Désignation des maladies Délai de prise en charge Liste limitative des travaux susceptibles de provoquer ces maladies A. — Épithéliomas primitifs de la peau. 30 ans
(sous réserve d'une durée d'exposition de 10 ans)Travaux comportant la manipulation et l'emploi des goudrons, huiles et brais de houille, ainsi que des suies de combustion du charbon, notamment :
— travaux de ramonage et d'entretien de chaudières et foyers à charbon ;
— travaux de récupération, de manipulation et de traitement des goudrons, huiles, brais de houille et suies de charbon exposant aux composés cités ci-dessus.B. — Cancer broncho-pulmonaire primitif. 30 ans
(sous réserve d'une durée d'exposition de 10 ans)C. — Tumeur primitive de l'épithélium urinaire (vessie, voies excrétrices supérieures). 30 ans
(sous réserve d'une durée d'exposition de 10 ans)Type de liste : limitative. Si l'exposition du salarié agricole aux dérivés du charbon ne figure pas explicitement dans cette liste, ou si la durée d'exposition est inférieure à 10 ans, le dossier peut être présenté au CRRMP (article L. 461-1 al. 4 CSS, applicable au régime agricole par renvoi de l'article L. 752-1 du Code rural).
Qu'est-ce que c'est concrètement ?
Le tableau n° 35 bis du régime agricole reconnaît comme maladies professionnelles trois affections cancéreuses liées à l'exposition aux goudrons de houille, huiles de houille, brais de houille et suies de combustion du charbon : épithéliomas cutanés, cancer broncho-pulmonaire primitif et tumeur primitive de l'épithélium urinaire. Créé par le décret n° 2012-1265 du 15 novembre 2012, il complète le tableau n° 35 RA (affections cutanées et oculaires non cancéreuses des mêmes substances).
Pourquoi un tableau spécifique au régime agricole ?

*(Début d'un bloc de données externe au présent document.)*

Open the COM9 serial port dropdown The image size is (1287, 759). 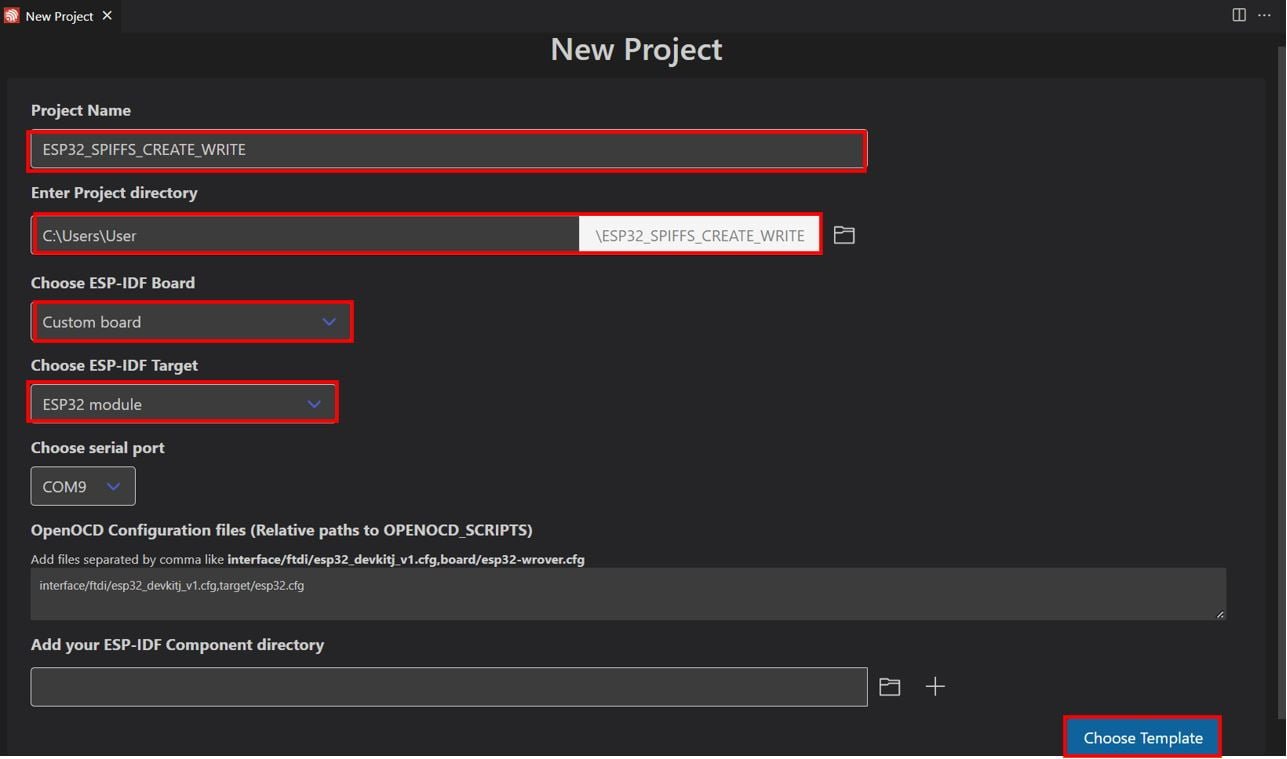[x=83, y=486]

Le régime général dispose d'un tableau équivalent (le tableau n° 16 bis du RG, créé en 1991). Pour les salariés agricoles affiliés à la Mutualité sociale agricole (MSA), c'est l'Annexe II du Code rural qui s'applique. Le tableau 35 bis RA transpose la reconnaissance des cancers du charbon aux travailleurs agricoles concernés : ramoneurs salariés d'exploitations forestières ou agricoles utilisant des chaufferies à bois ou charbon, ouvriers d'entreprises de travaux agricoles (ETA) utilisant des goudrons, salariés d'exploitations forestières exposés aux suies de combustion.
Quelles maladies sont couvertes ?
- A — Épithéliomas primitifs de la peau : cancers cutanés (carcinomes basocellulaires et spinocellulaires) survenant sur des zones exposées (mains, avant-bras, visage, scrotum). Ce sont des cancers à fort taux de guérison s'ils sont détectés tôt, mais leur localisation et leur récidive peuvent être très invalidantes.
- B — Cancer broncho-pulmonaire primitif : toute tumeur maligne née dans le poumon ou l'arbre bronchique. Adénocarcinome, carcinome épidermoïde, carcinome à grandes cellules, carcinome à petites cellules — tous éligibles.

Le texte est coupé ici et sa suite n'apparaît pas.